ACTION ITEM — From the entries below, output the line with "Click the NOTE warning exclamation icon" and each following line up to and including the line with "You are a computer-use agent. The width", exactly as written.

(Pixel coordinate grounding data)
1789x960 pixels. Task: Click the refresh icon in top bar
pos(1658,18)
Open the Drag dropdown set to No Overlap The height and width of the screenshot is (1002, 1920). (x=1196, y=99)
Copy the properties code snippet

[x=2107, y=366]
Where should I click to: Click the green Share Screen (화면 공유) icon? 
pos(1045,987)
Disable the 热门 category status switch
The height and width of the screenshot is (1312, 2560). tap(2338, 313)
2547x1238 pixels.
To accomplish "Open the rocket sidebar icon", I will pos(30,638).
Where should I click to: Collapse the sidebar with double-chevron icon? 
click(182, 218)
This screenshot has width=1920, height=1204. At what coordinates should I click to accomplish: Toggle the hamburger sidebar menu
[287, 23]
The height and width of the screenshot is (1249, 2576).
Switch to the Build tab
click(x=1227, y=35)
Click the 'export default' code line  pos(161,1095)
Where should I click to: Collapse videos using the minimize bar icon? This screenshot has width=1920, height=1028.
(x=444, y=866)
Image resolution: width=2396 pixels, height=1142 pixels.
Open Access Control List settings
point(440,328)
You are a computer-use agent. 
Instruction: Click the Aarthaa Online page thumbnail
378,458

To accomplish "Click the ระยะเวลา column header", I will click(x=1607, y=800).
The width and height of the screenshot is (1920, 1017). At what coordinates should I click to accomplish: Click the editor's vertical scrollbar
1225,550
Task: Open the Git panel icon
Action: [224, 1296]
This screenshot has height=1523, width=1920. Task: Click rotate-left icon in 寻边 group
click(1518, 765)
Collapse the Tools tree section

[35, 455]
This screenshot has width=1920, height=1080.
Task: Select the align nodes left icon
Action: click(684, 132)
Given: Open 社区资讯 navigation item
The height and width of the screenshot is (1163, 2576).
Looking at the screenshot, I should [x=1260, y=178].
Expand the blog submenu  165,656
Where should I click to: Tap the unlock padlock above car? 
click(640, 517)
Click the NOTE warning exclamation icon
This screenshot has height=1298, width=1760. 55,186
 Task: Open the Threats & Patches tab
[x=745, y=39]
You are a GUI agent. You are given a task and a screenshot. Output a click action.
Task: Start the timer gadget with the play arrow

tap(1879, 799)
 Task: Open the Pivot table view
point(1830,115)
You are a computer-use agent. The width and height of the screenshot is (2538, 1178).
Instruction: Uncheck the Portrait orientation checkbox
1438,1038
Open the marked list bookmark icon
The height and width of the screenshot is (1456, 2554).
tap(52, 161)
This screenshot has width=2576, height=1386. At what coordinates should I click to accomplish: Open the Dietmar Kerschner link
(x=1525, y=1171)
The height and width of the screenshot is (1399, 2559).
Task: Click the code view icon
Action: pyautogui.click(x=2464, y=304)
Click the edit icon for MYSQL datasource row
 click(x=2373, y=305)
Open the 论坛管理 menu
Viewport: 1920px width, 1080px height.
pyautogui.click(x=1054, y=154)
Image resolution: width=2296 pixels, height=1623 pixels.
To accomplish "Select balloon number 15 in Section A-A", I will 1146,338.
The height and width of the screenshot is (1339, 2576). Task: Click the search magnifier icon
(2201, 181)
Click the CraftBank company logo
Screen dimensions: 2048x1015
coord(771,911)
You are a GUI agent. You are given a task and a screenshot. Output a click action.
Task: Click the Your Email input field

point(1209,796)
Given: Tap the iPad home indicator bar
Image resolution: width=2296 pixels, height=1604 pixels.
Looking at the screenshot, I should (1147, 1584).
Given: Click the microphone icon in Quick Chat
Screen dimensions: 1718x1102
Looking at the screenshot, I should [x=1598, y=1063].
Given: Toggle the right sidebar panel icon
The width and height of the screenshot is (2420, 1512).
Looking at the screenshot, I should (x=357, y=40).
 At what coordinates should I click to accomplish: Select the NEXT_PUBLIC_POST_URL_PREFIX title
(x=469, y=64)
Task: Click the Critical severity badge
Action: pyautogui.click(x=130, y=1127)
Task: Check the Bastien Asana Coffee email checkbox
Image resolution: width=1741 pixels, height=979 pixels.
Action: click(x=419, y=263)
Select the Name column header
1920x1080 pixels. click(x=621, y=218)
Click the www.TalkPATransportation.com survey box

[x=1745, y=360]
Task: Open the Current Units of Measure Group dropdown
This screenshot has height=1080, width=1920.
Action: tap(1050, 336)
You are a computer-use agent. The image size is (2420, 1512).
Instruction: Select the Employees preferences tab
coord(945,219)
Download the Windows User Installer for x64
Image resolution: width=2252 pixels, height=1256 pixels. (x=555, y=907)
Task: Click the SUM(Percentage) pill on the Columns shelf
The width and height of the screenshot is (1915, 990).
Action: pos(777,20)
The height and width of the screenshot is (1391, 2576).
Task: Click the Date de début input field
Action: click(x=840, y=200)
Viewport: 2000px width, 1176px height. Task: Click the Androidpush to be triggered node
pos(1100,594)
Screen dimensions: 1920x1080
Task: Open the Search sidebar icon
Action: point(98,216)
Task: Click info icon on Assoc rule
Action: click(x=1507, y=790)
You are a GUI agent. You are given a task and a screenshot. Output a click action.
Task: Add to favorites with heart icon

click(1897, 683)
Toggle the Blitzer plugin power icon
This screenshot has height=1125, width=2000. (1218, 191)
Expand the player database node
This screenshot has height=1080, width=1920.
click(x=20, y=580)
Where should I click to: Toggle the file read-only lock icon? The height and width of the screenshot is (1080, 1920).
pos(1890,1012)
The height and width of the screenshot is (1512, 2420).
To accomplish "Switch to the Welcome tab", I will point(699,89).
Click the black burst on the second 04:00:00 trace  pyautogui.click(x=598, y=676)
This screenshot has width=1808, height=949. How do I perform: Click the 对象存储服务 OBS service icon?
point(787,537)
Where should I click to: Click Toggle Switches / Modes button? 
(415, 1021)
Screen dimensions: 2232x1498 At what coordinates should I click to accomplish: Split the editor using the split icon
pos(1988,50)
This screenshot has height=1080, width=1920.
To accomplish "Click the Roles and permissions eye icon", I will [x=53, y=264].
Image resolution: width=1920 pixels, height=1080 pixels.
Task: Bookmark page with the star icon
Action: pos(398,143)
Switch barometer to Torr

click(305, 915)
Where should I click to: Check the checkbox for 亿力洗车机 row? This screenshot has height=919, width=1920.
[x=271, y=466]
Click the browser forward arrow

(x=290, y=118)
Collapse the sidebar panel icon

WORKED SOLUTION —
Click the NOTE warning exclamation icon
This screenshot has height=1298, width=1760. 55,186
 Task: Open the Threats & Patches tab
[x=745, y=39]
You are a GUI agent. You are given a task and a screenshot. Output a click action.
Task: Start the timer gadget with the play arrow

tap(1879, 799)
 Task: Open the Pivot table view
point(1830,115)
You are a computer-use agent. The width and height of the screenshot is (2538, 1178).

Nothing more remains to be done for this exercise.